On Aug 28, 2005, at 15:57, Manuel Mall wrote:
This is just a clarification question to those in the know.
In HTML when specifying a table browsers usually choose the smallest
width without causing unforced breaks in columns. That is in XSL-FO
terms the ipd of the table can be smaller than the containing block. In
the current fop version it appears as if the table width is always
forced to the width of the containing block, i.e. it behaves like
setting width="100%" in HTML on the table. I compared this to XEP and
it renders more like HTML.
Is this a feature, a bug, a not yet implemented, or do I misunderstand
something?
What layout-algorithm are you referring to exactly: fixed or auto?

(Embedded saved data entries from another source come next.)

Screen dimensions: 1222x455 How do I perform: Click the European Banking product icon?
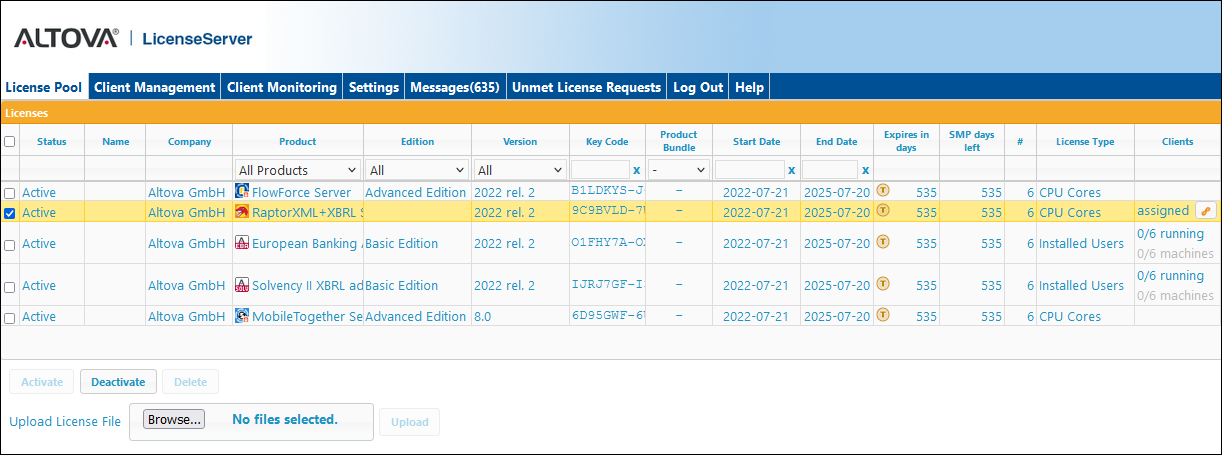click(241, 243)
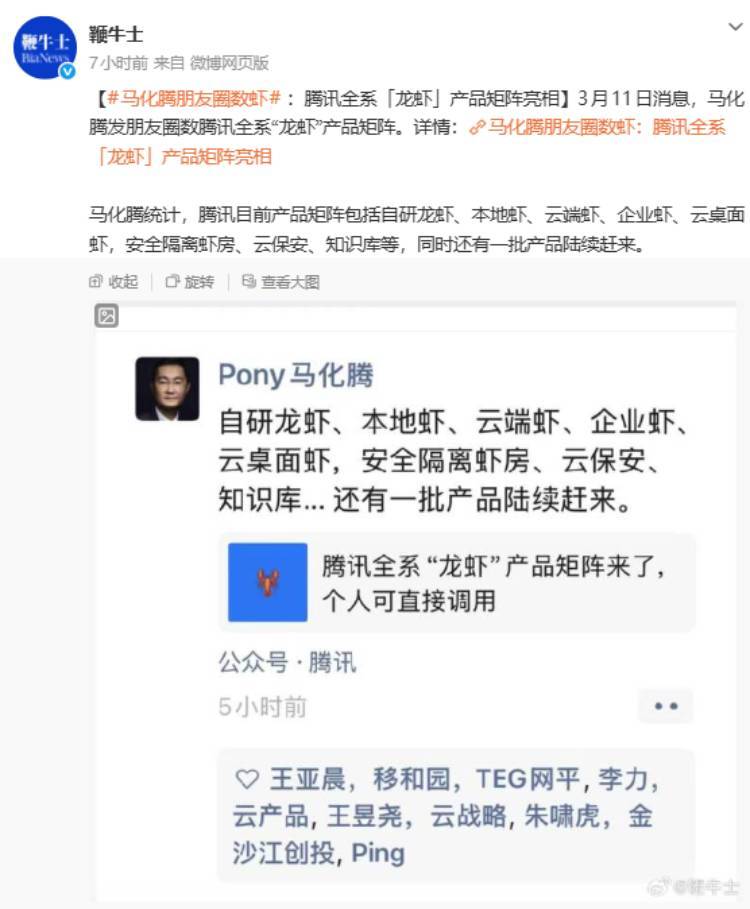
Task: Click the Weibo watermark logo icon
Action: pyautogui.click(x=659, y=886)
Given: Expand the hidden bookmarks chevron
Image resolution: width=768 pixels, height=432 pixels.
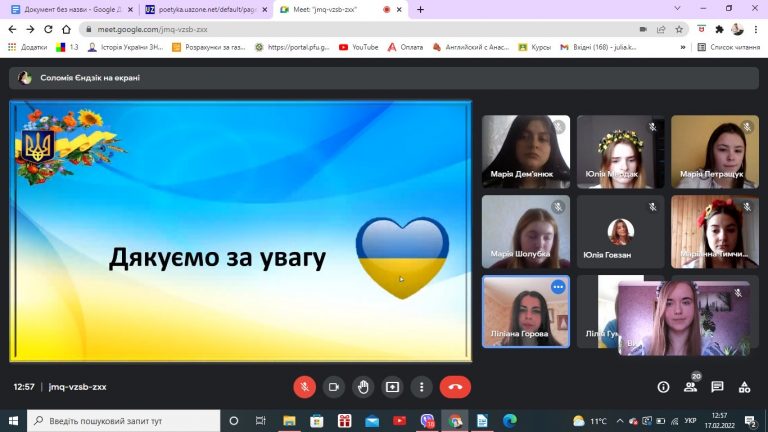Looking at the screenshot, I should (x=683, y=47).
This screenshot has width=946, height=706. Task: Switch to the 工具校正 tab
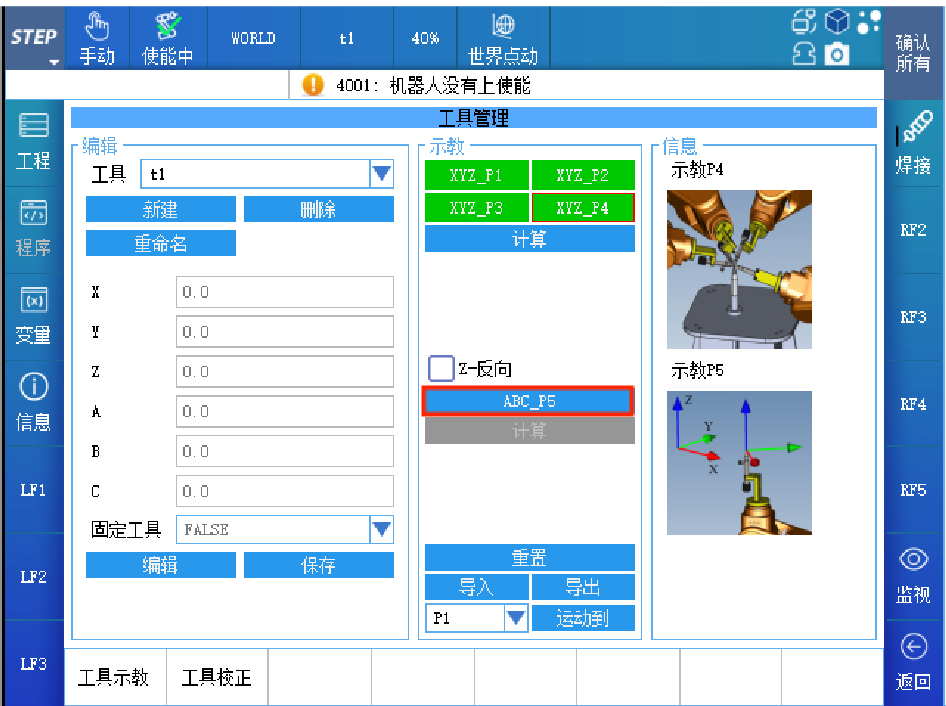pyautogui.click(x=217, y=678)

table-layout="auto" is still unimplemented ATM. There have been
numerous loose remarks about this in various threads, but no real work
on this has started AFAIK.
As for table-layout="fixed", CSS states that:
"The table's width may be specified explicitly with the 'width'
property. A value of 'auto' ... means use the automatic table layout
algorithm."
http://www.w3.org/TR/REC-CSS2/tables.html#width-layout
So, all things considered, if one doesn't specify an exact (fixed or
percentage) IPD on the table, I think this means it is currently
unimplemented.
I haven't run any tests myself, but if FOP silently supposes a default
inline-progression-dimension="100%" in this case, then that would
definitely be a bug.
We could either:
- drop the table completely (+ warn about this, of course)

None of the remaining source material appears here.